**Requirements:** Reproduce the following data line for line, with no changes.

** BEGIN Data provided **

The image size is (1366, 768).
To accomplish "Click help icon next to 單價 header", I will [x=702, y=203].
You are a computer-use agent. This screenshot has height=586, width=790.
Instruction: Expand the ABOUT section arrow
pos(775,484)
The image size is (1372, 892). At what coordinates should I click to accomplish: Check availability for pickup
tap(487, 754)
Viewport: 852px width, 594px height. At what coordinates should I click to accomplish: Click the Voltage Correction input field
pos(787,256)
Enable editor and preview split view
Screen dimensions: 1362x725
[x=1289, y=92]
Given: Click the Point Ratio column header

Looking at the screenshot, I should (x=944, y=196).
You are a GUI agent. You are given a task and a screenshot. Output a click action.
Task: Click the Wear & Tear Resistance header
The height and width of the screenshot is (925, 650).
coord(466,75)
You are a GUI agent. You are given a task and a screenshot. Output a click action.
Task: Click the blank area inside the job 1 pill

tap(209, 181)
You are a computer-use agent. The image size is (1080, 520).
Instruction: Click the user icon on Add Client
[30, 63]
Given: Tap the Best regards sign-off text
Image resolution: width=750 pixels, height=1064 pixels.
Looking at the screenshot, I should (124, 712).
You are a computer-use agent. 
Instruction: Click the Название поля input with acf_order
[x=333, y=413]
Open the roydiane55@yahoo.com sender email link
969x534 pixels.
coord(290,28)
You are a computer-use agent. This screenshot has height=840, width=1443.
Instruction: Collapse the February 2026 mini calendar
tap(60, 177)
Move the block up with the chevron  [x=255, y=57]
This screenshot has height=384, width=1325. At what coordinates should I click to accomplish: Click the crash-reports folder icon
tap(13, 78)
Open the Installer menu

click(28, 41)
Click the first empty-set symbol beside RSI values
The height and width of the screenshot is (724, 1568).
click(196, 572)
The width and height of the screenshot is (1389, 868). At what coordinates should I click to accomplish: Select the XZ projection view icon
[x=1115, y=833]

** END Data provided **

**Answer in full:**
The image size is (1366, 768).
To accomplish "Click help icon next to 單價 header", I will [x=702, y=203].
You are a computer-use agent. This screenshot has height=586, width=790.
Instruction: Expand the ABOUT section arrow
pos(775,484)
The image size is (1372, 892). At what coordinates should I click to accomplish: Check availability for pickup
tap(487, 754)
Viewport: 852px width, 594px height. At what coordinates should I click to accomplish: Click the Voltage Correction input field
pos(787,256)
Enable editor and preview split view
Screen dimensions: 1362x725
[x=1289, y=92]
Given: Click the Point Ratio column header

Looking at the screenshot, I should (x=944, y=196).
You are a GUI agent. You are given a task and a screenshot. Output a click action.
Task: Click the Wear & Tear Resistance header
The height and width of the screenshot is (925, 650).
coord(466,75)
You are a GUI agent. You are given a task and a screenshot. Output a click action.
Task: Click the blank area inside the job 1 pill

tap(209, 181)
You are a computer-use agent. The image size is (1080, 520).
Instruction: Click the user icon on Add Client
[30, 63]
Given: Tap the Best regards sign-off text
Image resolution: width=750 pixels, height=1064 pixels.
Looking at the screenshot, I should (124, 712).
You are a computer-use agent. 
Instruction: Click the Название поля input with acf_order
[x=333, y=413]
Open the roydiane55@yahoo.com sender email link
969x534 pixels.
coord(290,28)
You are a computer-use agent. This screenshot has height=840, width=1443.
Instruction: Collapse the February 2026 mini calendar
tap(60, 177)
Move the block up with the chevron  [x=255, y=57]
This screenshot has height=384, width=1325. At what coordinates should I click to accomplish: Click the crash-reports folder icon
tap(13, 78)
Open the Installer menu

click(28, 41)
Click the first empty-set symbol beside RSI values
The height and width of the screenshot is (724, 1568).
click(196, 572)
The width and height of the screenshot is (1389, 868). At what coordinates should I click to accomplish: Select the XZ projection view icon
[x=1115, y=833]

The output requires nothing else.